English lessons with Mortimer English Club - frequently asked questions
Why should infants learn a foreign language?
Should children learn a foreign language even if they have only just started speaking in their mother tongue?
Yes. A toddler growing up with two languages will learn to understand and speak both languages. Language development in the mother tongue is not hindered by learning a second language. In fact, the exact opposite is true. Learning a second language encourages awareness of language structure. This is demonstrated later when the child attends school and has a much better understanding of the grammar used in several different languages.
Are we asking too much of our children to learn a foreign language at such an early age?
No, our lessons are varied and child-orientated. They awaken the children’s curiosity. Children have lots of fun learning the language without any pressure to perform. When it comes to learning a language small children are true geniuses. They are capable of learning many different languages and dialects, even those which may sound very exotic to us. It is important to remember that to a baby their own mother tongue is just as much a foreign language as English. Children do not worry about grammar and vocabulary, they learn effortlessly and intuitively.
Won’t children get bored later on in school?
No. The topics of our lessons prepare children for successful learning in secondary schools. Children proudly report how well they are able to follow English lessons at school because they have already learnt to speak and understand the language freely at Mortimer. In some cases they have already learned to read and write in English. This enables them to concentrate on learning new vocabulary and grammar. Children who learn a foreign language at an early age possess a great deal of self-confidence in their own abilities. This is reflected in their excellent grades and their love of learning.
My child is already learning English at primary school. Is it still worthwhile taking part in Mortimer lessons?
Yes. Our lessons are compatible with primary school teaching syllabuses. The main advantages of our lessons are the small groups of 4–8 students, the opportunity to learn English just as you acquired your mother tongue and the teaching materials, including audio CDs featuring native English speakers. Learning in small groups guarantees that each child receives adequate attention. This means that our teachers are immediately aware if a child is having problems. Therefore, mistakes can be rectified before it’s too late. If mistakes are left uncorrected it is often only possible to put things right with the help of private tuition, which can be both expensive and time-consuming.
Children have a great opportunity to train their language abilities in small groups. Students develop excellent pronunciation skills, which is supported by regularly listening to audio CDs spoken by native English speakers. Children who learn English with Mortimer are not scared to speak up in class, which is often the case in larger groups. Primary school teachers do not have the opportunity to devote time to each pupil due to the large class sizes (25–30 children).
My child is already learning English at school. Is it still worthwhile taking part in Mortimer lessons?

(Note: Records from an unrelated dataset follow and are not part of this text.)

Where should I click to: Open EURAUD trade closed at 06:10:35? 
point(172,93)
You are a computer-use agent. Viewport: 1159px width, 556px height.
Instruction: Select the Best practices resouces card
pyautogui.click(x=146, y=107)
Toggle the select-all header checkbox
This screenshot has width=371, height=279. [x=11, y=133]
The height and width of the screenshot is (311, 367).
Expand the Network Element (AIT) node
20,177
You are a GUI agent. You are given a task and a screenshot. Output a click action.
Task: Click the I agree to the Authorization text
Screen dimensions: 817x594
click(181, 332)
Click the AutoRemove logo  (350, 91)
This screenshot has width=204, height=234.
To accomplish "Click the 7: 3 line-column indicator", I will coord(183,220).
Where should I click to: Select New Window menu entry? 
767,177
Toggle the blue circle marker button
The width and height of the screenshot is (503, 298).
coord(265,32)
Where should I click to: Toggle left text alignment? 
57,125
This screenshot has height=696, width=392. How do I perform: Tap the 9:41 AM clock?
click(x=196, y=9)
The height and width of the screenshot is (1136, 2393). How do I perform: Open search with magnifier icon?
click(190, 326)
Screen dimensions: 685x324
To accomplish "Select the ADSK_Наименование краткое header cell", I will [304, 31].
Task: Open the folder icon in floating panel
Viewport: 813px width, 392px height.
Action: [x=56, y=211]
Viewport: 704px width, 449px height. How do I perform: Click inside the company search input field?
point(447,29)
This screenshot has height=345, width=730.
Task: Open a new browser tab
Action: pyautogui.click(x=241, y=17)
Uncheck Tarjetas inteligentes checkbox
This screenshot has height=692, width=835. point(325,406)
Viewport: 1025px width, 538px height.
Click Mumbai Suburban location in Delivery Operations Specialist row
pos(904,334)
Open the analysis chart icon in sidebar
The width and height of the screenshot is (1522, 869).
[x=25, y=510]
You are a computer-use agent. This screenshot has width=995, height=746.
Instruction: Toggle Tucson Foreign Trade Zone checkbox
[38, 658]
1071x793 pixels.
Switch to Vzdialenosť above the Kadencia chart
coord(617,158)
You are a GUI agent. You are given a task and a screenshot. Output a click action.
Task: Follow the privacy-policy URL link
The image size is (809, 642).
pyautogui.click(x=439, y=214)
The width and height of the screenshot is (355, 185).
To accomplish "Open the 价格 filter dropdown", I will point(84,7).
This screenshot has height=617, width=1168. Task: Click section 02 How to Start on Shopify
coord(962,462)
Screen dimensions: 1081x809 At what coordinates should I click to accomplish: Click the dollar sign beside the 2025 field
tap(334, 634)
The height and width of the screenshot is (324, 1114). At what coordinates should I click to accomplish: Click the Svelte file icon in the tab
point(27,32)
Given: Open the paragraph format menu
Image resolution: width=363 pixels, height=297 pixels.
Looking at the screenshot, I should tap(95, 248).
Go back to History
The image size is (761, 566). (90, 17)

Yes. It is important to remember that reading, writing, understanding, speaking and grammar are all learned simultaneously at secondary school. Many children find this too demanding and quickly lose interest. Learning a foreign language should be an enjoyable experience and not a chore. By participating in our lessons, children find that learning English can be fun – without the pressure to perform. Our teaching material is compatible with the subject matter of Year 5 classes. It is easier to teach communication skills in small groups, which in turn reduces any inhibitions the child may have or eliminates them completely.
It goes without saying that our teachers deal individually with any problems or questions the children may have. It is very difficult for teachers in secondary schools to deal effectively with every single child due to class sizes of 25–30 children. It is also very difficult to teach communication skills in such large classes. We have often experienced older children who are very good at writing and translating, but are unable to have a conversation in a foreign language because they have never had the opportunity to speak the language.